A Graph is an important data structure in computer science; it is defined as a collection of nodes with “edges” between some of the nodes. When we talk about Graphs that category includes Trees, however not all Graphs are Trees.

“Graphs arise in various real-world situations as there are road networks, computer networks and, most recently, social networks! If you’re looking for the fastest time to get to work, cheapest way to connect a set of computers into a network or efficient algorithm to automatically find communities and opinion leaders hot in Facebook, you’re going to work with graphs and algorithms on graphs” (Ref#: I). Google Maps, for example, will make heavy use of graph-based algorithms, but there are more applications than it’s possible to enumerate in this article.

Graph Theory & History

There is indeed a whole theoretical area associated with Graphs which is strangely enough called Graph Theory and which is considered to have begun with the publication of the work ‘Seven Bridges of Königsberg’ by Leonhard Euler back in 1736 (Ref#: K).
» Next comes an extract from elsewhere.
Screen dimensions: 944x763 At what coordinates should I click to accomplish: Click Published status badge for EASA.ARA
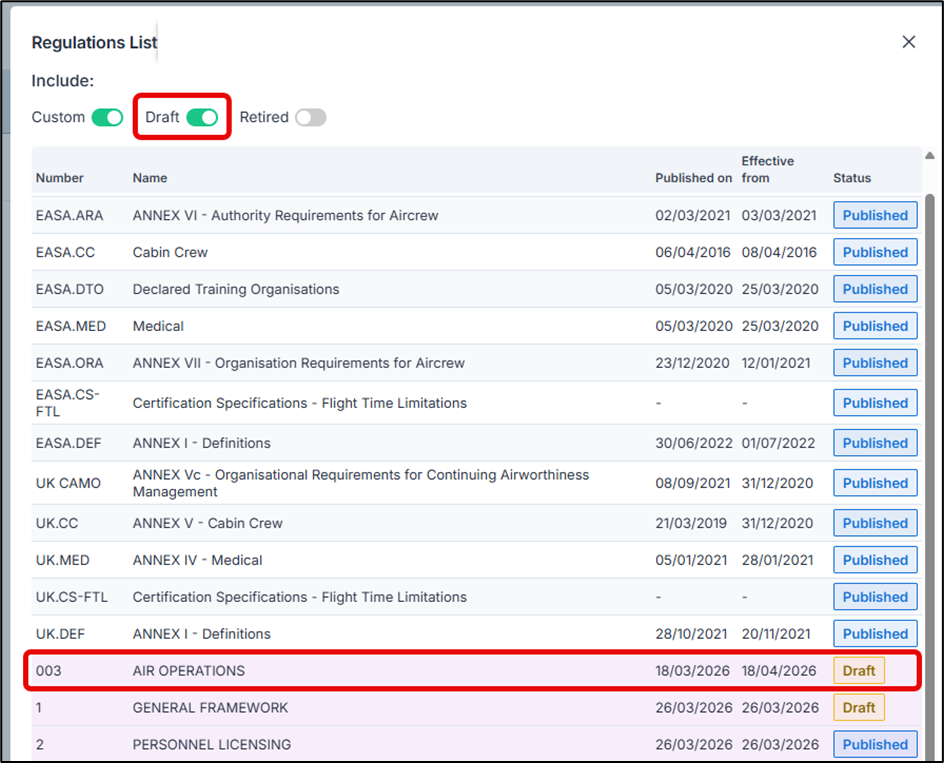874,215

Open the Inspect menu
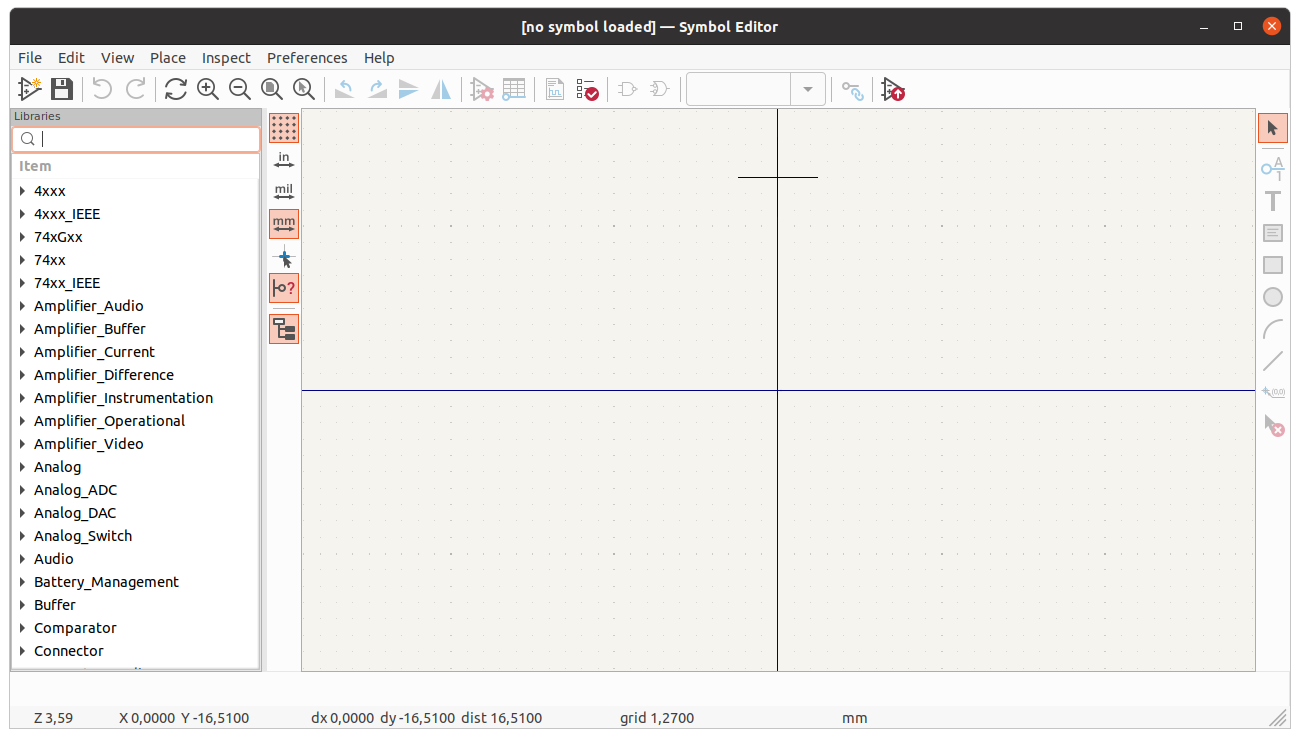tap(226, 57)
This work explored the problem of devising a walk through a city of seven bridges (Königsberg, Prussia now Kaliningrad, Russia) where one would cross each of the bridges once and only once, and Euler explored the problem by abstracted the problem removing all unnecessary detail – this work prefigured graph theory.

Directed or Undirected

In a graph, edges that are directed are “like a one-way street, undirected edges are like a two-way street”(Ref# A). “For an undirected graph, an unordered pair of nodes that specify a line joining these two nodes are said to form an edge. For a directed graph, the edge is an ordered pair of nodes” (Ref#: C).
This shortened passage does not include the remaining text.